We are often faced with the idea that hand writing assembler will give the fastest code. Next up the food chain is very low level C and then C++ followed by, maybe, Java and tailed by something akin to Python. Does this all make sense? Is this the real situation or maybe correlation does not imply causality? In this post I would like to suggest it does not. I posit that knowledge of the underlying mechanisms employed by a program is a much bigger factor than the choice of language. If we were to read a file one line at a time from disk (a real spinning disk) then the performance of the system would be entirely dominated by the buffering strategy and not by the code reading the lines. Which language (Java, C and such) is use would make no noticeable difference at all. In such a case, hand writing assembler would be a very bad design choice as the chances of implementing a sub-optimal buffering strategy would be high; maintaining that choice correctly over many software and hardware updates would be near impossible.

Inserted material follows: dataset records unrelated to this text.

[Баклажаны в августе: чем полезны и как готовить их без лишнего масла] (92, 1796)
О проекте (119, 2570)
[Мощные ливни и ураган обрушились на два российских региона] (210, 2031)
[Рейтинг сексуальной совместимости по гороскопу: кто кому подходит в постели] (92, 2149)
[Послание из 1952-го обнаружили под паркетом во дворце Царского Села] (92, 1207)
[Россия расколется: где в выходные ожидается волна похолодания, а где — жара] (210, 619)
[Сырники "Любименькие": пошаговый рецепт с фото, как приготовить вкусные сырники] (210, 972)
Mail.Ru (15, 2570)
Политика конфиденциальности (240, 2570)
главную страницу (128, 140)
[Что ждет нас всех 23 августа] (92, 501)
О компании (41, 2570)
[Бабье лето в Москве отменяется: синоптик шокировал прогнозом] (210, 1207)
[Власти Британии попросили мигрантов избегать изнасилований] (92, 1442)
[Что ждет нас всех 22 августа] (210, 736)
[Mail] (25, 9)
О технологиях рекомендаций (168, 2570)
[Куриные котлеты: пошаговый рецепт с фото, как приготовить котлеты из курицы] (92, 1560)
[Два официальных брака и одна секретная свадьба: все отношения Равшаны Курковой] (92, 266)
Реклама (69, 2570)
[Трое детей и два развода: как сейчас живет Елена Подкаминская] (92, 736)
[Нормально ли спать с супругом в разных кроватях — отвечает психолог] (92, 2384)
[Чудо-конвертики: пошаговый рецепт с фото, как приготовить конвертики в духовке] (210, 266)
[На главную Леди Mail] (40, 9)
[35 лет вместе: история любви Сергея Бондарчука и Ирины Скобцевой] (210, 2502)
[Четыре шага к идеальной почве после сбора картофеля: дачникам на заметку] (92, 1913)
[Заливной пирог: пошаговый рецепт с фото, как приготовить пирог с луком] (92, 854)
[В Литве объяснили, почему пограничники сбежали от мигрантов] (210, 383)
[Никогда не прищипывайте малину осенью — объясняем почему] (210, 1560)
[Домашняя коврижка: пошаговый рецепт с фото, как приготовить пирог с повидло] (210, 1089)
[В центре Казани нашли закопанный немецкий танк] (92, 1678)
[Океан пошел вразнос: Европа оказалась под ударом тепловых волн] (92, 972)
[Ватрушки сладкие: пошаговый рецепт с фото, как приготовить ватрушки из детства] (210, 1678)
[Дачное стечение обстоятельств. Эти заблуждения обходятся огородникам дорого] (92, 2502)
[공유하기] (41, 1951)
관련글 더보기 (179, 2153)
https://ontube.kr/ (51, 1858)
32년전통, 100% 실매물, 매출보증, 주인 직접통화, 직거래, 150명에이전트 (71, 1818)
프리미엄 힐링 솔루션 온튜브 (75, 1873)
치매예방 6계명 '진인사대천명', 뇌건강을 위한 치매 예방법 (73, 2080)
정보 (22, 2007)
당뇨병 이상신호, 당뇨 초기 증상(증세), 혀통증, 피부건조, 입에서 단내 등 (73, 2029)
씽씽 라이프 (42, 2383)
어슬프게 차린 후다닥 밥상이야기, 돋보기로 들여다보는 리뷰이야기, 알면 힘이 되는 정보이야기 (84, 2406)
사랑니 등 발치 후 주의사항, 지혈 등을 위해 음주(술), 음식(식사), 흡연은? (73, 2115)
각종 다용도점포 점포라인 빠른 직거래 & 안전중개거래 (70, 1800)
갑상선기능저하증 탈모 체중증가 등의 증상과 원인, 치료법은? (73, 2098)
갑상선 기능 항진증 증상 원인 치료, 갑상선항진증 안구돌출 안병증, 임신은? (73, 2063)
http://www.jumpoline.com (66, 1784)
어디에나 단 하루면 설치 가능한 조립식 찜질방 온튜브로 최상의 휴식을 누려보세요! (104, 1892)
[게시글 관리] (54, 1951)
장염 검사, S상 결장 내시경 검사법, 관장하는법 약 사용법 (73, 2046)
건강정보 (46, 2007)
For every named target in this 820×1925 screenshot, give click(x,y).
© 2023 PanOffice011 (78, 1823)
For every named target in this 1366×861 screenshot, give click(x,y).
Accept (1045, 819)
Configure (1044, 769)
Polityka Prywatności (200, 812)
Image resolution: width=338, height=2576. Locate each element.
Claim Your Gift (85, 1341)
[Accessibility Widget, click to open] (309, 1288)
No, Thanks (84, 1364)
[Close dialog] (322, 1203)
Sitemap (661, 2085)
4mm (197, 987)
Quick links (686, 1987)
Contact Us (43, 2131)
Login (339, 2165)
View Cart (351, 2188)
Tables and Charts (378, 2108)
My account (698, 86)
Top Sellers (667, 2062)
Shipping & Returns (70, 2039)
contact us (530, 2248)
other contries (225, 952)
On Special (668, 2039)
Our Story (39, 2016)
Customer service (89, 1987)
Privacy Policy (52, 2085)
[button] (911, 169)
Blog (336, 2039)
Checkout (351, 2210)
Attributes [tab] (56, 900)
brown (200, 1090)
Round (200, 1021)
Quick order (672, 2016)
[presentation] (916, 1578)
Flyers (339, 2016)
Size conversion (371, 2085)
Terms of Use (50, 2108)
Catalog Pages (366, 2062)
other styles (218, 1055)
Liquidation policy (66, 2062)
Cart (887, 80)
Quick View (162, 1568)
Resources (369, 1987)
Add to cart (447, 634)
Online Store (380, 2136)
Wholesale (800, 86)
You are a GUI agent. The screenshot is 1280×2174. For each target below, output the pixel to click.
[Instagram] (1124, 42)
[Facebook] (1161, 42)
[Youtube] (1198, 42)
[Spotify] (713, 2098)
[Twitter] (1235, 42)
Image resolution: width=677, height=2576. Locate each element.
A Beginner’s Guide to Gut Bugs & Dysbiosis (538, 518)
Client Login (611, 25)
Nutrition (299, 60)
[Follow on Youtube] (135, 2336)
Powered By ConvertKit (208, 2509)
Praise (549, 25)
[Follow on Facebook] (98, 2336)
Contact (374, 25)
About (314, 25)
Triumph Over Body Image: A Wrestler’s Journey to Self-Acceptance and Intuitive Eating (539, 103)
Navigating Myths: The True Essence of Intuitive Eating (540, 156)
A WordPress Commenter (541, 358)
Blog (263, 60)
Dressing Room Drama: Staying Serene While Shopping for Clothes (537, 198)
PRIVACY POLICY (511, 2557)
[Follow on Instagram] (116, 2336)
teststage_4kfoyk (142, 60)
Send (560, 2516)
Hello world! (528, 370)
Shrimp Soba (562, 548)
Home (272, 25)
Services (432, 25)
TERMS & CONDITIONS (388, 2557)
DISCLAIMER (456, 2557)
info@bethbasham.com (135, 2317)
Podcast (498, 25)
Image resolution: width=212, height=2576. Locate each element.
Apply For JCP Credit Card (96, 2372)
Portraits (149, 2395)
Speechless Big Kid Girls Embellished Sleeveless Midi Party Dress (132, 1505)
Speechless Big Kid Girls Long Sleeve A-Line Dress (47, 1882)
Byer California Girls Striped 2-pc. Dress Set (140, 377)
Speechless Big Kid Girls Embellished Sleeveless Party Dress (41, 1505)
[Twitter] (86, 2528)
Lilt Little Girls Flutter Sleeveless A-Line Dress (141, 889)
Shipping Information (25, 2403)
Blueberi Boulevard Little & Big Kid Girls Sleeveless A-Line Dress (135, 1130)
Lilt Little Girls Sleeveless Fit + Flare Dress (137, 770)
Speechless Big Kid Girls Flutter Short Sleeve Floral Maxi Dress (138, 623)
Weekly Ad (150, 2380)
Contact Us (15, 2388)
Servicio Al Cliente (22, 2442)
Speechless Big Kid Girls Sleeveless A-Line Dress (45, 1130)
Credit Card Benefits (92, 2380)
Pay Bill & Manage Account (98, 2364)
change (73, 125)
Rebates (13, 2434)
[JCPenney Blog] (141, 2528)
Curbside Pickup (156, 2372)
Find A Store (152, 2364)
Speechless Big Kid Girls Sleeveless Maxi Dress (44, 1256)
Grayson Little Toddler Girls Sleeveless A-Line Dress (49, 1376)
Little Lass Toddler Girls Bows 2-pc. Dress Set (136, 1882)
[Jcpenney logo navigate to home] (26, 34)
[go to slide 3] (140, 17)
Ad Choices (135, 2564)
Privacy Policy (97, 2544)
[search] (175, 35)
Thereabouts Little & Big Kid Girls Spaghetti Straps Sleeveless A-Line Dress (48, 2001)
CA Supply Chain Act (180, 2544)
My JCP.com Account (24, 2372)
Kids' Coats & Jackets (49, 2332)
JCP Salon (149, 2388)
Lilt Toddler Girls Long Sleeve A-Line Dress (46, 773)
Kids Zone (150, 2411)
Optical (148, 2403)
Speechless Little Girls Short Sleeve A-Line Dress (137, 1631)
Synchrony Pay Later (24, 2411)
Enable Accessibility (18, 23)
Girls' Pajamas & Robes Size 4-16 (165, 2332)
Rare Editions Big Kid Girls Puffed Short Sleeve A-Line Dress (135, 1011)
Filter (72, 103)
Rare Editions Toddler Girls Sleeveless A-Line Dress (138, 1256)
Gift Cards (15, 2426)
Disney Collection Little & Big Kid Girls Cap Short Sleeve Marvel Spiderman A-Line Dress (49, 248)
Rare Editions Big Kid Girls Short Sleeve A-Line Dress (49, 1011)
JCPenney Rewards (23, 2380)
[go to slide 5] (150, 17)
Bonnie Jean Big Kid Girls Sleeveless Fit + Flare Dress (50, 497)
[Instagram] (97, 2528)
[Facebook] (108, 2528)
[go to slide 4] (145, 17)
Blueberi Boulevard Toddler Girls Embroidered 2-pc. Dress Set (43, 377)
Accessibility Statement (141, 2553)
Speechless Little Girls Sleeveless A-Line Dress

So what am I saying? I guess I am saying that understanding the way the computer's I/O system actually works is more important than the code we write. Understanding the underlying 'exactly what is happening' is more important than the details of the implementation language. The difficulty we face as developers is that software practice has moved towards abstraction. Mathematics gets in the way of computer programmers in so many ways. Some are foolish enough to see computer programming as a branch of mathematics. This makes about as much sense as saying architecture is a branch of physics. Similarly, educators, scared of frightening off young people from programming, hide the electronic nature of a computing machine behind interpreted, easy to understand programming techniques. This may well be a valid approach except the step to developer maturation - knowing what the computer is actually doing never happens.
Sadly, the notion that simply writing code in a low level language like C will make it run fast is also misguided. Indeed, writing 'next to the machine' with assembler or C is no guarantee of performance. humans lack the ability to process large amounts of related data which is required to perform some of the best optimisations for which modrern compilers are getting so profissiant. We might be brilliant at writing 20 instructions which are tailored for absolute maximum performance and not notice they these instructions can be elided in the majority of code paths due to branch speculation optimisation.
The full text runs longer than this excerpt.